Con el arribo de los primeros cardúmenes, comenzó oficialmente la temporada de palometa en Arica, un esperado hito para pescadores artesanales, ferias y picadas locales. La especie vuelve a protagonizar ventas y preparaciones típicas, reactivando la economía de orilla y acercando pescado fresco a los hogares ariqueños.
En las caletas y puntos de desembarque, los sindicatos reportan mayor movimiento desde primeras horas de la mañana, con cuadrillas dedicadas a la faena, el fileteo y la cadena de frío. En paralelo, mercados y cocinerías ajustan sus cartas para incorporar la palometa en formatos populares —frita, a la plancha o en cebiches y chicharrones—, reforzando la oferta de mariscos y pescados de temporada que caracteriza a la costa nortina.

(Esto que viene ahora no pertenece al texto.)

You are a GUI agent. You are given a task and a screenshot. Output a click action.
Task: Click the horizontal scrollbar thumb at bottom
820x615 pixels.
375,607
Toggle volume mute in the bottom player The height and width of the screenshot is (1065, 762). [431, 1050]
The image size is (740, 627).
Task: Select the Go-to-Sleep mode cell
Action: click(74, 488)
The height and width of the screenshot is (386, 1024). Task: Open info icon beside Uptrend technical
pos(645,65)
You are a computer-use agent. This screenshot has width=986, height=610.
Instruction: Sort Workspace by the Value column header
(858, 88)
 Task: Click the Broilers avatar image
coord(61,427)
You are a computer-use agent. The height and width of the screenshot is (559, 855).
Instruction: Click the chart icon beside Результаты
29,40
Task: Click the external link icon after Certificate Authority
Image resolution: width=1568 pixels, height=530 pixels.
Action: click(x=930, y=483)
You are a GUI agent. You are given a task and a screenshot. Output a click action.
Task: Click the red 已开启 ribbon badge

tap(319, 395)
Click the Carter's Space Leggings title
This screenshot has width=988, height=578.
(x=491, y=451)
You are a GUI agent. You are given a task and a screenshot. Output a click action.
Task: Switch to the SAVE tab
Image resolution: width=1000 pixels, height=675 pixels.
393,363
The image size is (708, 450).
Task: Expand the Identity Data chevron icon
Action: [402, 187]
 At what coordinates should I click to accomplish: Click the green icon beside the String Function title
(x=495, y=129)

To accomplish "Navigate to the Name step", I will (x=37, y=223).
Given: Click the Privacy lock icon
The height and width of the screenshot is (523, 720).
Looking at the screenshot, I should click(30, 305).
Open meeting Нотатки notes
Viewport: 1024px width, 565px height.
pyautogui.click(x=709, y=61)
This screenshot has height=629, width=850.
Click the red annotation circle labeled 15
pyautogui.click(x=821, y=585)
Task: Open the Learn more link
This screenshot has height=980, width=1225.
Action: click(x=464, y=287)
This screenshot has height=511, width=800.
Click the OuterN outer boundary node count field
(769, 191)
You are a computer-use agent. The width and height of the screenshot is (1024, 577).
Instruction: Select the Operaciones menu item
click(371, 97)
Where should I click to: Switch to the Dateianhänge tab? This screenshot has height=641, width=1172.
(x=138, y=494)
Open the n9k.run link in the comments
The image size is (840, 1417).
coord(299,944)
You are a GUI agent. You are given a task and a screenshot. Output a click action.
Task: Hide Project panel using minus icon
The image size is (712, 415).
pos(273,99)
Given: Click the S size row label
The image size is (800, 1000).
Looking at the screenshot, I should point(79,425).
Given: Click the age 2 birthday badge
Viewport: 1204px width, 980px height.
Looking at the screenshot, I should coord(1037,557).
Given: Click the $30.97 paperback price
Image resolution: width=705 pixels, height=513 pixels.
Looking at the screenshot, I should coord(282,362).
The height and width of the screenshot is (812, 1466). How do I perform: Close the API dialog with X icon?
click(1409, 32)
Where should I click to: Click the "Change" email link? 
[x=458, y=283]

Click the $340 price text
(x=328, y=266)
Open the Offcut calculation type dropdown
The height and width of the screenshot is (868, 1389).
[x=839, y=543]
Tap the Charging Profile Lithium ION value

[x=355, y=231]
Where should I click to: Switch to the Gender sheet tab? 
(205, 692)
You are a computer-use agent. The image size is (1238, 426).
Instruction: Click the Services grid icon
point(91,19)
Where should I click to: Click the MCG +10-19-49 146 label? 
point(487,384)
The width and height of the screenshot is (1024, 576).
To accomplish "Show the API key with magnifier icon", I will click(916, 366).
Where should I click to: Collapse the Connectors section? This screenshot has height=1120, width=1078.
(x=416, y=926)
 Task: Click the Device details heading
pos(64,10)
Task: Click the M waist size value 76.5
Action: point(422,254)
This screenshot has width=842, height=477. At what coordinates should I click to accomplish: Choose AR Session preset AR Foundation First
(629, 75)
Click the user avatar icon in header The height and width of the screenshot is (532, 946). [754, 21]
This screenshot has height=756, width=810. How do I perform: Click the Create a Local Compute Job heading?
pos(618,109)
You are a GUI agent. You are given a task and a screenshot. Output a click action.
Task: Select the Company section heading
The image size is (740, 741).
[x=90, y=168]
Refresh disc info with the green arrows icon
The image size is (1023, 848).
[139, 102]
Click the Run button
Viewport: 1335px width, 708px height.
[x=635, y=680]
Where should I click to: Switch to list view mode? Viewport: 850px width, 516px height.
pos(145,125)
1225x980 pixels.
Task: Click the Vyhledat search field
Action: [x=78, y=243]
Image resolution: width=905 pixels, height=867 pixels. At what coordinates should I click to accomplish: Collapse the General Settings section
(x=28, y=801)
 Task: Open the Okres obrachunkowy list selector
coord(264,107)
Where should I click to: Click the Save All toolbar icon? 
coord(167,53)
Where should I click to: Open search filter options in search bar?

El inicio de temporada también activa buenas prácticas en la manipulación y conservación: hielo suficiente desde la embarcación al mesón, transporte en contenedores limpios y rotulados, y exhibición refrigerada para asegurar frescura y calidad. Desde el mundo artesanal subrayan que estas rutinas permiten sostener la trazabilidad del producto y dar confianza al público que compra directo en caletas o ferias del borde costero.
Para las familias, la palometa representa una opción accesible y versátil en la cocina diaria. Su carne firme y sabor suave facilita múltiples preparaciones, ya sea en filetes, apanados o guisos marineros. Con la temporada en marcha, el llamado de los pescadores es a preferir producto local, preguntar por la fecha de captura y mantener la cadena de frío hasta el hogar para disfrutarla en su mejor punto.
Con más botes en la faena y cocinerías sumando recetas, Arica vuelve a celebrar uno de sus sabores más identitarios del año: la palometa, que marca el pulso del litoral y reúne a la comunidad en torno a la mesa.